▶ **What is being asked**
Below are some records. Print all of them exactly as they appear.

::: Raw data

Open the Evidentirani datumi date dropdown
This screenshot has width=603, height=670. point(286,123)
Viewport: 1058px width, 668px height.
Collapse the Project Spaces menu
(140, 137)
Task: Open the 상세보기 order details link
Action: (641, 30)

::::::

▶ **Reply to the task**
Open the Evidentirani datumi date dropdown
This screenshot has width=603, height=670. point(286,123)
Viewport: 1058px width, 668px height.
Collapse the Project Spaces menu
(140, 137)
Task: Open the 상세보기 order details link
Action: (641, 30)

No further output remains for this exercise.